Mio figlio non ha colpa
Fatiha è uscita da Temara senza alcun provvedimento giudiziario a suo carico, anche se l’appartamento nel quartiere Gauthier, in pieno centro di Casablanca, resta tuttora sotto stretta sorveglianza. Quanto al figlio Elyas, ormai diciottenne, non si è più ripreso dal trauma della prigione. Per nove mesi sottoposto “ad un trattamento inumano, privato del sonno e costretto a fare i suoi bisogni all’interno della cella”, è affetto da gravi problemi psichici, che degenerano in una violenta aggressività, crisi isteriche e ripetuti atti di autolesionismo. A causa della disfunzione ormonale, dovuta alla patologia e ai farmaci, il suo peso ha raggiunto i 130 chili. “Elyas non va più a scuola”, afferma la madre mentre estrae dalla borsa alcune foto e i certificati medici. Rifiutato dai compagni, senza più amici né il sostegno dei parenti, trascorre le giornate chiuso in camera. La sua nuova cella.

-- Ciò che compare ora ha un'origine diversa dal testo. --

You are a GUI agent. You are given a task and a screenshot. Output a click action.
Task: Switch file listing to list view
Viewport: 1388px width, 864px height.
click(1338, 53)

L’associazione per l’assistenza medica alle vittime della tortura fornisce a Elyas consultazioni gratuite, “ma il costo delle cure è troppo elevato e i soldi che guadagno con il mio lavoro di decoratrice non bastano”, lamenta Fatiha, che nei mesi scorsi ha deciso di denunciare le autorità marocchine. “Voglio che lo Stato si assuma la responsabilità delle sofferenze imposte a mio figlio e si faccia carico delle spese richieste dalla sua terapia”. Se per il regime quelle della signora Mejjati “sono soltanto calunnie”, dal momento che “né Elyas né sua madre sono mai stati oggetto di una convocazione ufficiale”, Abderrahim Mouthad, presidente di Ennassir, è di tutt’altro avviso: “sosterremo Elyas e Fatiha al momento del processo. Il Marocco, in nome della guerra al terrorismo, continua a violare impunemente i diritti umani, condannando innocenti alla prigione e utilizzando sistemi illegali per estorcere confessioni”. La vedova Mejjati approfitta delle parole di Mouthad per lanciare un monito, che ha il sapore di una premonizione: “le politiche repressive messe in atto dai paesi arabi non fanno altro che alimentare l’ostilità dei veri musulmani, stanchi di governi subdoli e corrotti. Non c’è da stupirsi se alcuni di loro scelgano di rispondere alla violenza con la violenza”. Poi si alza da terra e raccoglie un tappetino verde piegato con cura. Prima di congedarsi, Fatiha conclude con ritrovata decisione: “ero pronta a pagare per le mie idee e le mie scelte. Ma Elyas non ha nessuna colpa e non merita certo la punizione che gli è stata inflitta, neanche se suo padre fosse il più pericoloso terrorista in circolazione”. Dalle finestre aperte, intanto, si percepisce il richiamo lontano del muezzin. E’ il momento della salat al-maghrib, la preghiera del tramonto.